Il calcio a Campanelle, Visintin: "L'essenza pura dello sport, qui si insegnano i valori del rispetto e della fratellanza"

Riceviamo da Claudio Visintin e pubblichiamo la descrizione di una realtà calcistica come quella del Campanelle calcio.
Ci sono momenti in cui il calcio smette di essere soltanto un pallone che rotola su un prato verde e diventa un battito all’unisono, un respiro collettivo, una ragione d’orgoglio. Oggi, alla vigilia della sfida decisiva contro l’Audax Sanrocchese, non voglio parlare solo di tattica o di punti. Voglio parlare d’amore. Quell’amore incondizionato che lega noi tifosi alla maglia dell’ASD Campanelle Calcio Trieste.
Siamo arrivati a questo playout per un soffio, aggrappandoci a quei quattro punti di distacco che il regolamento ci ha concesso come ultima ancora di salvezza. Ma il calcio, quello vero dei dilettanti, non si legge solo nelle classifiche. Si legge negli occhi di Mister Roberto Masala, un uomo la cui determinazione è un faro per tutti noi. Quando dice che "il cuore del Campa batte forte", non sta usando una metafora: sta descrivendo una realtà che noi viviamo ogni domenica sugli spalti. Se il Campanelle è oggi questa realtà meravigliosa, lo dobbiamo a una "coppia d'assi": il nostro mitico Presidente Andrea Giovannini e il Presidente Onorario Lorenzo Giorgi rappresentano un connubio perfetto di visione, passione e dedizione. A loro va il mio ringraziamento più sentito. Non si tratta solo di gestire una società, ma di compiere una missione sociale: togliere i ragazzi dalla strada, dare loro un pallone e insegnargli i valori del rispetto e della fratellanza. È questa la vera vittoria, il trofeo più bello che splende nella nostra bacheca.

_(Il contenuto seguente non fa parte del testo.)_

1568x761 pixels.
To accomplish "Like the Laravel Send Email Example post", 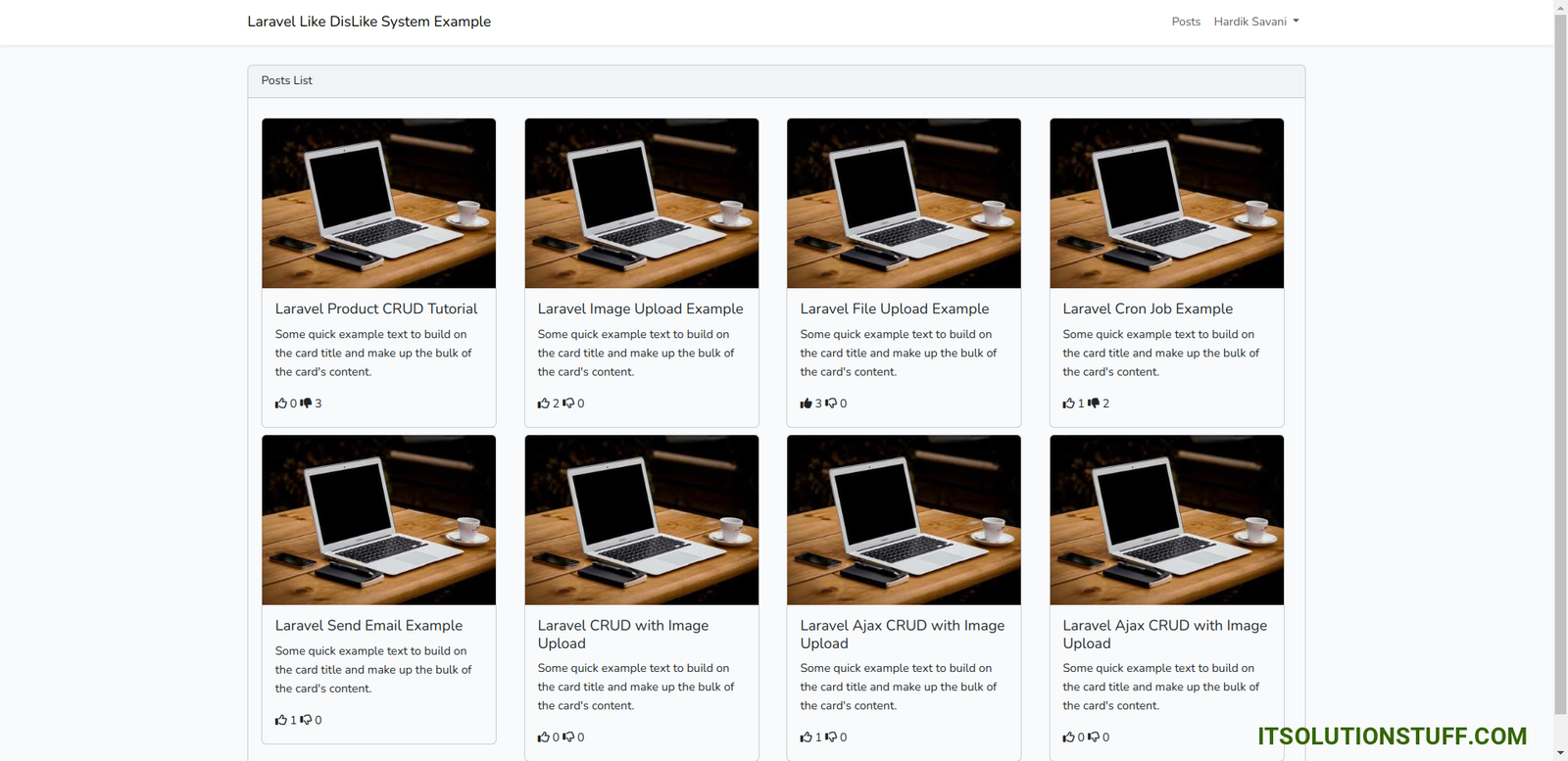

Vedere i nostri giocatori lottare su ogni pallone, nonostante le traverse colpite e la sfortuna che a volte sembra volerci voltare le spalle, mi riempie di fiducia . Questi ragazzi sono attaccati alla maglia in modo commovente. In un mondo dove il calcio professionistico spesso dimentica le radici, qui a Trieste, nel rione del Campanelle, respiriamo l'essenza pura dello sport: il sacrificio per il compagno, il sudore per i colori sociali, l'appartenenza a una grande famiglia.
"Non riesco minimamente a pensare che non ce la faremo," ha detto il Mister. E ha ragione, perché noi non siamo soli. Siamo un blocco unico.
Forza ragazzi! Andiamo a Gorizia con la testa alta e il petto in fuori. Porteremo il nostro entusiasmo, la nostra voce e quel calore che solo la famiglia del Campanelle sa sprigionare.
Noi ci crediamo. Noi siamo con voi. Perché il Campanelle non è solo una squadra: è un pezzo della nostra anima.
Affezionati tifosi Graziella, Claudio assieme Maurizio Visintin.